:: Task ::
Every line of the material should be output exactly as written.
= Beginning of Section =
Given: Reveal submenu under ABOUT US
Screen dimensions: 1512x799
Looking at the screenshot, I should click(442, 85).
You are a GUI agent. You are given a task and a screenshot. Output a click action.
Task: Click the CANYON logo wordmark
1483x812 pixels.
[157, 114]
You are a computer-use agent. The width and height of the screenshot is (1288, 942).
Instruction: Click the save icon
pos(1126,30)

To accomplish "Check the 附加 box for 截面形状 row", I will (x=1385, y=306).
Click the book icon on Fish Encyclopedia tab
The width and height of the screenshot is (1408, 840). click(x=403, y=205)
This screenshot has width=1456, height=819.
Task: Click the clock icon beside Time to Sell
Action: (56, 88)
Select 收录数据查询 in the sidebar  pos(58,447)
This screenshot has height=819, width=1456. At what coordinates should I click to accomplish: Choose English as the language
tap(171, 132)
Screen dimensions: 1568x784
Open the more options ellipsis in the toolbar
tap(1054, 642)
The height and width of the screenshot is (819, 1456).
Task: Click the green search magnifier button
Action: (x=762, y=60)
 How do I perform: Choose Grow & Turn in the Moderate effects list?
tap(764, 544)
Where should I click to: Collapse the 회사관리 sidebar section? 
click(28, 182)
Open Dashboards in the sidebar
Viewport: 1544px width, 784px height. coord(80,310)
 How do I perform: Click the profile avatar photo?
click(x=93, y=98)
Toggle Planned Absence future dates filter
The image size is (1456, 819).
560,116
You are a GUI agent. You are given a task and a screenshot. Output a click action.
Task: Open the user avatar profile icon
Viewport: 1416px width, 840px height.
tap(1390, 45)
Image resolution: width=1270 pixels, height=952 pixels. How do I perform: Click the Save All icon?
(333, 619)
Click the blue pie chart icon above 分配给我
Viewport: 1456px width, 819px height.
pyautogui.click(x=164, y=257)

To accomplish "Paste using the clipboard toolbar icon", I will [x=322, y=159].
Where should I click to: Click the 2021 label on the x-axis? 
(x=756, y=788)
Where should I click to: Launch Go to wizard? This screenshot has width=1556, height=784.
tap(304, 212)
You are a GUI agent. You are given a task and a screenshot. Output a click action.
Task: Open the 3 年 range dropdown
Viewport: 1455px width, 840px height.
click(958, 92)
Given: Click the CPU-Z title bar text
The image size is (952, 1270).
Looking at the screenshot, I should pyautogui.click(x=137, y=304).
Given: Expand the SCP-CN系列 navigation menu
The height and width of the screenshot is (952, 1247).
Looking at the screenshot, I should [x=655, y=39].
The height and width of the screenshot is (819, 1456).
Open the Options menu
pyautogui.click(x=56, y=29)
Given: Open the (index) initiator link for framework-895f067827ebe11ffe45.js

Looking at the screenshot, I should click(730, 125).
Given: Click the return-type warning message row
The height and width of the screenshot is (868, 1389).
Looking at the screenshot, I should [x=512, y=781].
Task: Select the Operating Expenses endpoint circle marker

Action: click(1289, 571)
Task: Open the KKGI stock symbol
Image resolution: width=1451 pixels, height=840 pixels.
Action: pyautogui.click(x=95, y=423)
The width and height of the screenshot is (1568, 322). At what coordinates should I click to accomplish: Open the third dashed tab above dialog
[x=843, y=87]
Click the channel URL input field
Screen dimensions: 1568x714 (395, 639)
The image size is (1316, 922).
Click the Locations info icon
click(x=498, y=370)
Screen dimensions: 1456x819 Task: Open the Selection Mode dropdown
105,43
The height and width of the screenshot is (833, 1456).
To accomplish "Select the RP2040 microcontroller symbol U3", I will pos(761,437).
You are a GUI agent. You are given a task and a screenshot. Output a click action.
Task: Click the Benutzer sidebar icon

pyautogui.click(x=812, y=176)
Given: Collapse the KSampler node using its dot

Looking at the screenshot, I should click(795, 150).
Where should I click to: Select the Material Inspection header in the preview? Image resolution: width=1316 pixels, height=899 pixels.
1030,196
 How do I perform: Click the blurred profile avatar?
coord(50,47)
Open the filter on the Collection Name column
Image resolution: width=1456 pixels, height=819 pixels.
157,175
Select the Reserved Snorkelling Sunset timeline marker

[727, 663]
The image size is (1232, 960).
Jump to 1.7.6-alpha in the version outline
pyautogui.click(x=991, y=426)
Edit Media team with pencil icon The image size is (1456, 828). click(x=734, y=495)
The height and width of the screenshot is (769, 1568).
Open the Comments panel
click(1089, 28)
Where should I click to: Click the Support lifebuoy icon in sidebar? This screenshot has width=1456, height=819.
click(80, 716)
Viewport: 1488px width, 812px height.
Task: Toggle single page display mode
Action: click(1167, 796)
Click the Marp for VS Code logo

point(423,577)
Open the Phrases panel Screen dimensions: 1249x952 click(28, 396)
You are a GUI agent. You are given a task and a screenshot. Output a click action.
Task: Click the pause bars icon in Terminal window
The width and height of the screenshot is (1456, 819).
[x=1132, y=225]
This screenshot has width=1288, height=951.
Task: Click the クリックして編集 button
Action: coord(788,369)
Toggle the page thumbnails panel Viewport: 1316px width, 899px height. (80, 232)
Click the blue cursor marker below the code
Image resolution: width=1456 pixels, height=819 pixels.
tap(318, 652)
= End of Section =
:: Task answer ::
Given: Reveal submenu under ABOUT US
Screen dimensions: 1512x799
Looking at the screenshot, I should click(442, 85).
You are a GUI agent. You are given a task and a screenshot. Output a click action.
Task: Click the CANYON logo wordmark
1483x812 pixels.
[157, 114]
You are a computer-use agent. The width and height of the screenshot is (1288, 942).
Instruction: Click the save icon
pos(1126,30)

To accomplish "Check the 附加 box for 截面形状 row", I will (x=1385, y=306).
Click the book icon on Fish Encyclopedia tab
The width and height of the screenshot is (1408, 840). click(x=403, y=205)
This screenshot has width=1456, height=819.
Task: Click the clock icon beside Time to Sell
Action: (56, 88)
Select 收录数据查询 in the sidebar  pos(58,447)
This screenshot has height=819, width=1456. At what coordinates should I click to accomplish: Choose English as the language
tap(171, 132)
Screen dimensions: 1568x784
Open the more options ellipsis in the toolbar
tap(1054, 642)
The height and width of the screenshot is (819, 1456).
Task: Click the green search magnifier button
Action: (x=762, y=60)
 How do I perform: Choose Grow & Turn in the Moderate effects list?
tap(764, 544)
Where should I click to: Collapse the 회사관리 sidebar section? 
click(28, 182)
Open Dashboards in the sidebar
Viewport: 1544px width, 784px height. coord(80,310)
 How do I perform: Click the profile avatar photo?
click(x=93, y=98)
Toggle Planned Absence future dates filter
The image size is (1456, 819).
560,116
You are a GUI agent. You are given a task and a screenshot. Output a click action.
Task: Open the user avatar profile icon
Viewport: 1416px width, 840px height.
tap(1390, 45)
Image resolution: width=1270 pixels, height=952 pixels. How do I perform: Click the Save All icon?
(333, 619)
Click the blue pie chart icon above 分配给我
Viewport: 1456px width, 819px height.
pyautogui.click(x=164, y=257)

To accomplish "Paste using the clipboard toolbar icon", I will [x=322, y=159].
Where should I click to: Click the 2021 label on the x-axis? 
(x=756, y=788)
Where should I click to: Launch Go to wizard? This screenshot has width=1556, height=784.
tap(304, 212)
You are a GUI agent. You are given a task and a screenshot. Output a click action.
Task: Open the 3 年 range dropdown
Viewport: 1455px width, 840px height.
click(958, 92)
Given: Click the CPU-Z title bar text
The image size is (952, 1270).
Looking at the screenshot, I should pyautogui.click(x=137, y=304).
Given: Expand the SCP-CN系列 navigation menu
The height and width of the screenshot is (952, 1247).
Looking at the screenshot, I should [x=655, y=39].
The height and width of the screenshot is (819, 1456).
Open the Options menu
pyautogui.click(x=56, y=29)
Given: Open the (index) initiator link for framework-895f067827ebe11ffe45.js

Looking at the screenshot, I should click(730, 125).
Given: Click the return-type warning message row
The height and width of the screenshot is (868, 1389).
Looking at the screenshot, I should [x=512, y=781].
Task: Select the Operating Expenses endpoint circle marker

Action: click(1289, 571)
Task: Open the KKGI stock symbol
Image resolution: width=1451 pixels, height=840 pixels.
Action: pyautogui.click(x=95, y=423)
The width and height of the screenshot is (1568, 322). At what coordinates should I click to accomplish: Open the third dashed tab above dialog
[x=843, y=87]
Click the channel URL input field
Screen dimensions: 1568x714 (395, 639)
The image size is (1316, 922).
Click the Locations info icon
click(x=498, y=370)
Screen dimensions: 1456x819 Task: Open the Selection Mode dropdown
105,43
The height and width of the screenshot is (833, 1456).
To accomplish "Select the RP2040 microcontroller symbol U3", I will pos(761,437).
You are a GUI agent. You are given a task and a screenshot. Output a click action.
Task: Click the Benutzer sidebar icon

pyautogui.click(x=812, y=176)
Given: Collapse the KSampler node using its dot

Looking at the screenshot, I should click(795, 150).
Where should I click to: Select the Material Inspection header in the preview? Image resolution: width=1316 pixels, height=899 pixels.
1030,196
 How do I perform: Click the blurred profile avatar?
coord(50,47)
Open the filter on the Collection Name column
Image resolution: width=1456 pixels, height=819 pixels.
157,175
Select the Reserved Snorkelling Sunset timeline marker

[727, 663]
The image size is (1232, 960).
Jump to 1.7.6-alpha in the version outline
pyautogui.click(x=991, y=426)
Edit Media team with pencil icon The image size is (1456, 828). click(x=734, y=495)
The height and width of the screenshot is (769, 1568).
Open the Comments panel
click(1089, 28)
Where should I click to: Click the Support lifebuoy icon in sidebar? This screenshot has width=1456, height=819.
click(80, 716)
Viewport: 1488px width, 812px height.
Task: Toggle single page display mode
Action: click(1167, 796)
Click the Marp for VS Code logo

point(423,577)
Open the Phrases panel Screen dimensions: 1249x952 click(28, 396)
You are a GUI agent. You are given a task and a screenshot. Output a click action.
Task: Click the pause bars icon in Terminal window
The width and height of the screenshot is (1456, 819).
[x=1132, y=225]
This screenshot has width=1288, height=951.
Task: Click the クリックして編集 button
Action: coord(788,369)
Toggle the page thumbnails panel Viewport: 1316px width, 899px height. (80, 232)
Click the blue cursor marker below the code
Image resolution: width=1456 pixels, height=819 pixels.
tap(318, 652)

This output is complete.